Au cours de la rencontre de prise de contact entre les porte-parole de la Présidence et du Gouvernement, le porte-parole adjoint de la Présidence s’est prononcé sur la sanction du magistrat Algassimou. Dans son intervention axée sur les exigences de rigueur au sein de l’appareil d’État, Thierno Mamadou Bah a vivement critiqué les partisans du « laxisme institutionnel ».
En confirmant la sanction infligée au magistrat Algassimou, l’exécutif pose un acte fort et invite la corporation des journalistes à troquer les spéculations contre le véritable travail d’investigation.
De la pédagogie à l’exemplarité
« Le général Amara l’a dit clairement, dans l’administration, on sanctionne. »

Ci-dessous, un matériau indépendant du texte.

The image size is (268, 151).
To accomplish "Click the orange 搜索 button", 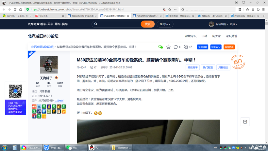I will tap(147, 24).
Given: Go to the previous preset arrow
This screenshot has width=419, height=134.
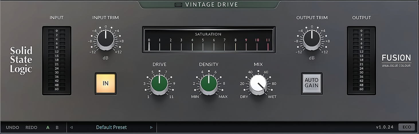Looking at the screenshot, I should point(71,127).
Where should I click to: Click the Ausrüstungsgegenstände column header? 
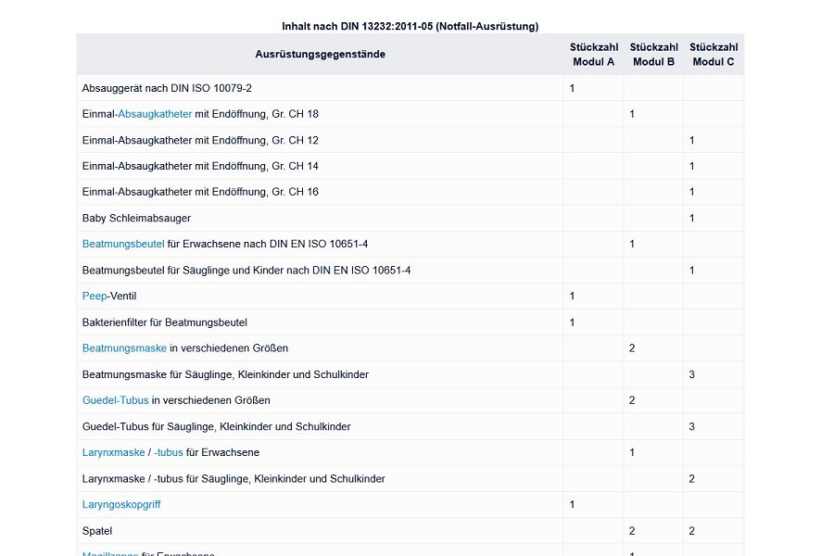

Le message est d’une clarté limpide. En comparant la gestion de l’État à la rigueur d’une chefferie de famille où l’on recadre les enfants turbulents, la Présidence entend siffler la fin de la récréation. Trop longtemps habitués à observer un État indulgent ou spectateur de ses propres dérives, les citoyens assistent ici à un tournant. L’argument est massue : lorsqu’une sanction tombe, les réflexes épidermiques crient immédiatement à l’acharnement cerné sur un individu.
Le défi jeté aux journalistes : Exit les « il paraît que « mais là où le discours prend une tournure éminemment professionnelle, c’est lorsqu’il interpelle directement notre caste. La Présidence l’admet : l’information est officielle, elle est confirmée. Finies les supputations de couloir et les vagues rumeurs distillées sur les réseaux sociaux.
Le pouvoir tend la main, mais pose une exigence de taille : changer de méthode : Ne plus se contenter des on-dit. Aller à la source : Franchir le seuil du ministère de la Justice pour exiger les motifs réels de cette sanction.